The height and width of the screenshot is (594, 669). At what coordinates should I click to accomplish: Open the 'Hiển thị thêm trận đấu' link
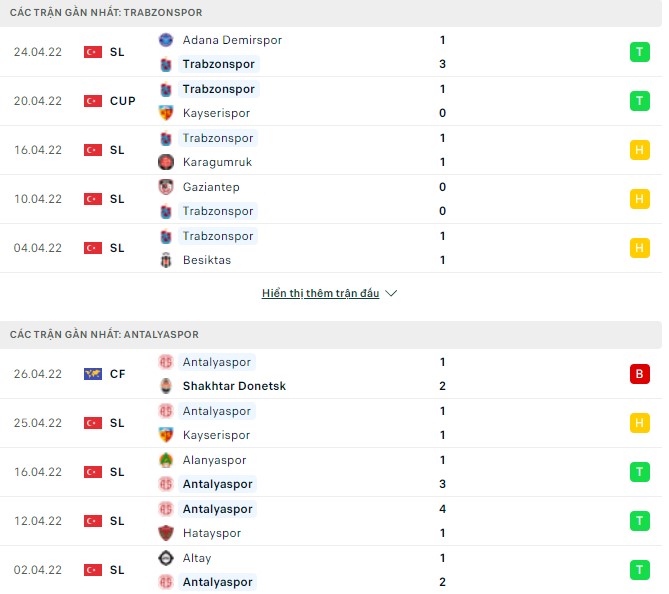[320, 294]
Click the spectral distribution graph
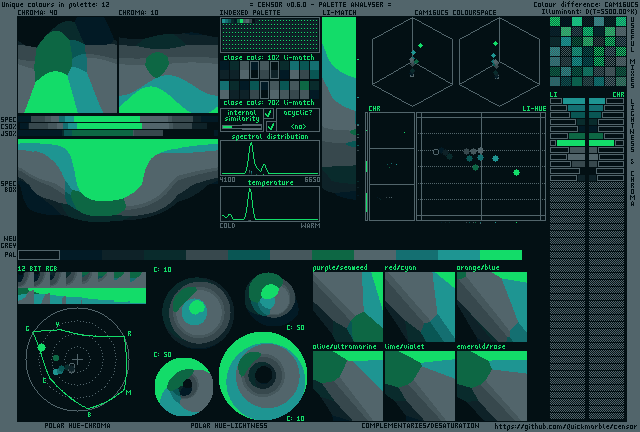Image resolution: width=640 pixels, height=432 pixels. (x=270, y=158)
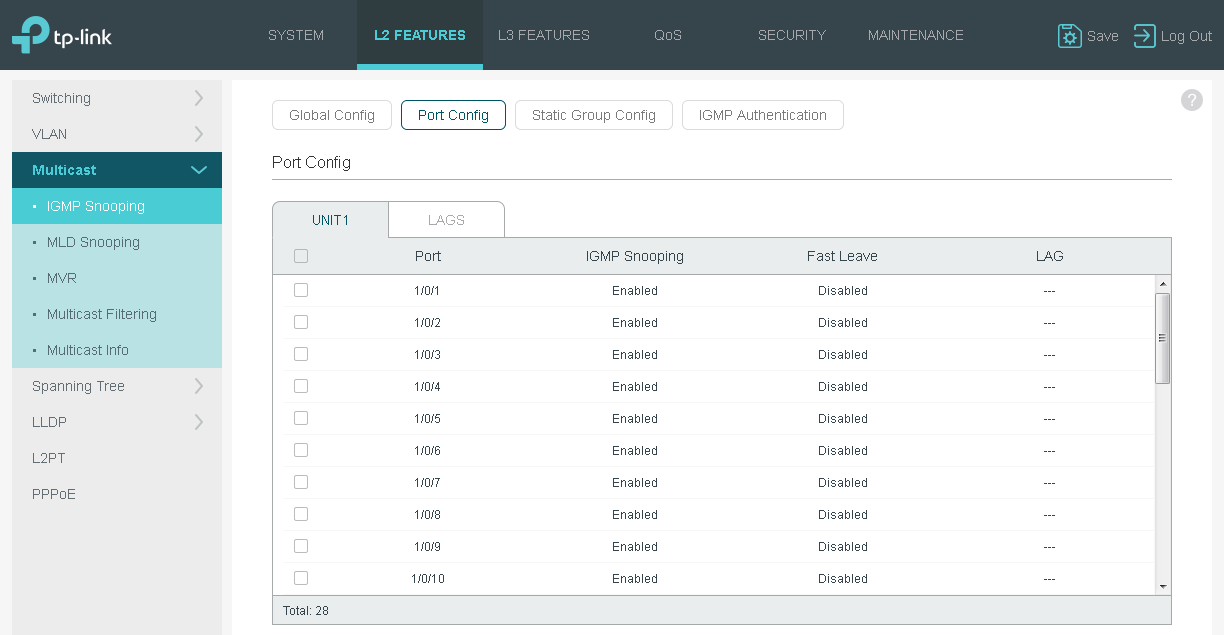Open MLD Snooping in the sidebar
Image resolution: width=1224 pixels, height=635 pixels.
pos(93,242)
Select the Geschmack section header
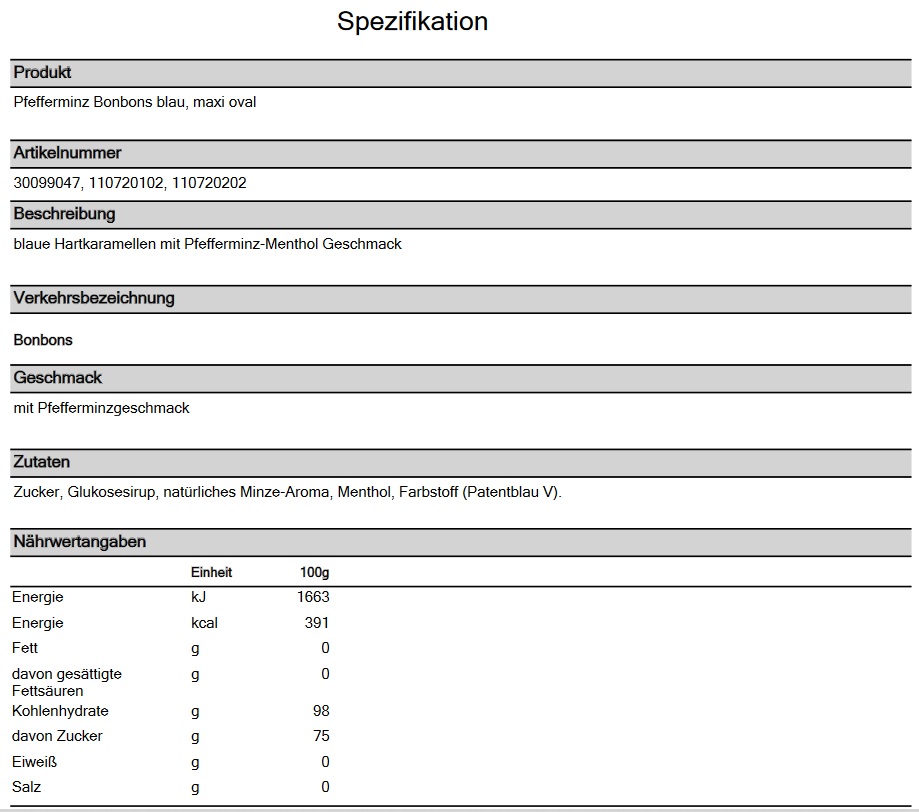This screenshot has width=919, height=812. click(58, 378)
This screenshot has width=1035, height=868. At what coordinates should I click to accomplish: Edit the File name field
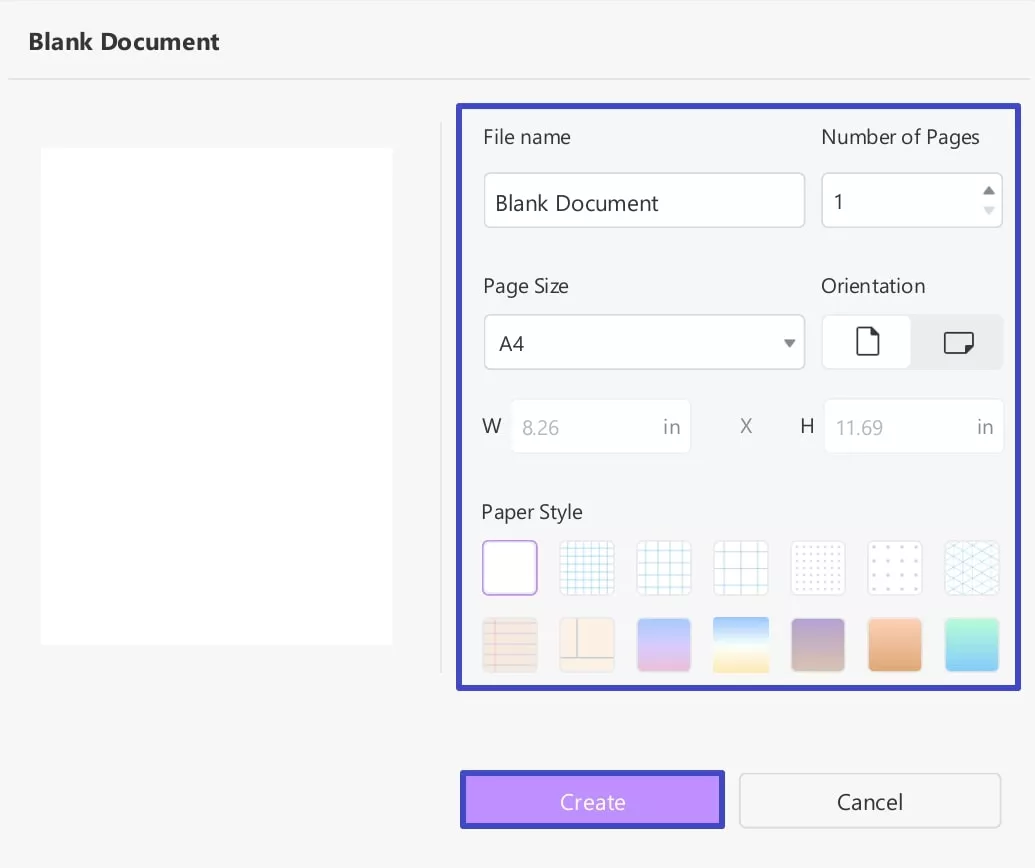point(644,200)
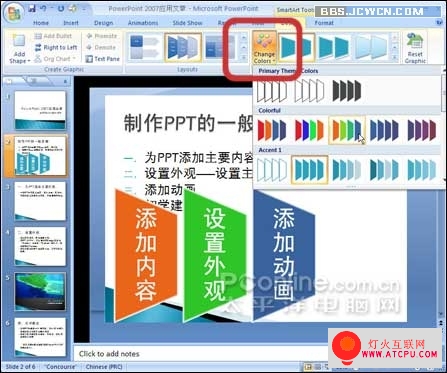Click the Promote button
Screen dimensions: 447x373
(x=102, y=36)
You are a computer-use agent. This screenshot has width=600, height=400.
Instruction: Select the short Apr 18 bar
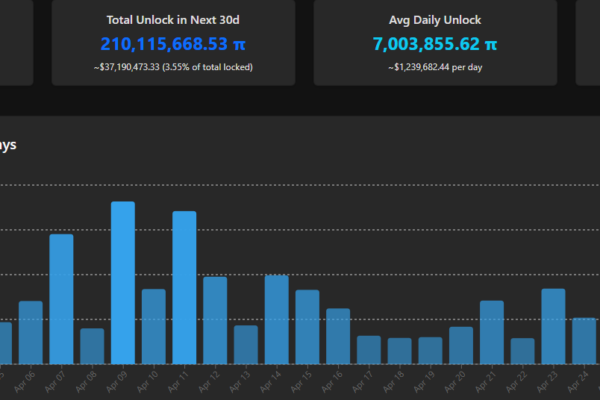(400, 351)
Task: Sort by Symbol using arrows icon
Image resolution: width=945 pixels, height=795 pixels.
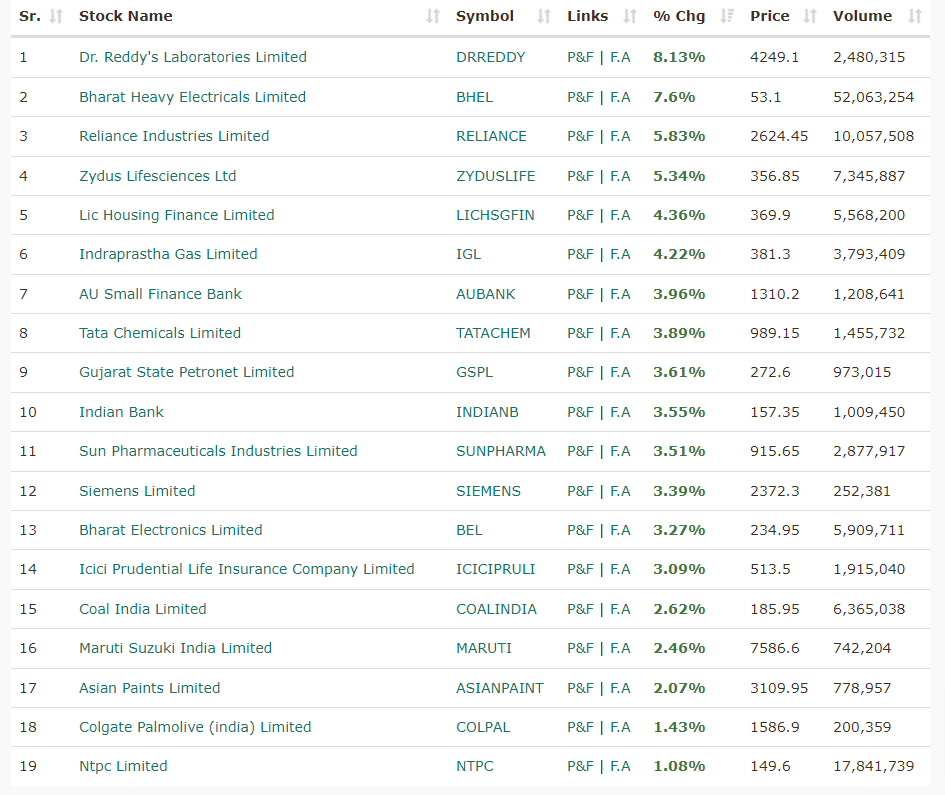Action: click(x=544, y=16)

***

WHAT IS BEING ASKED — Only an exact copy belongs in the answer: the lines from the one containing "Task: Sort by Symbol using arrows icon" through the end of the records, both ends included, minus the pictures.

RESPONSE BELOW —
Task: Sort by Symbol using arrows icon
Image resolution: width=945 pixels, height=795 pixels.
Action: click(x=544, y=16)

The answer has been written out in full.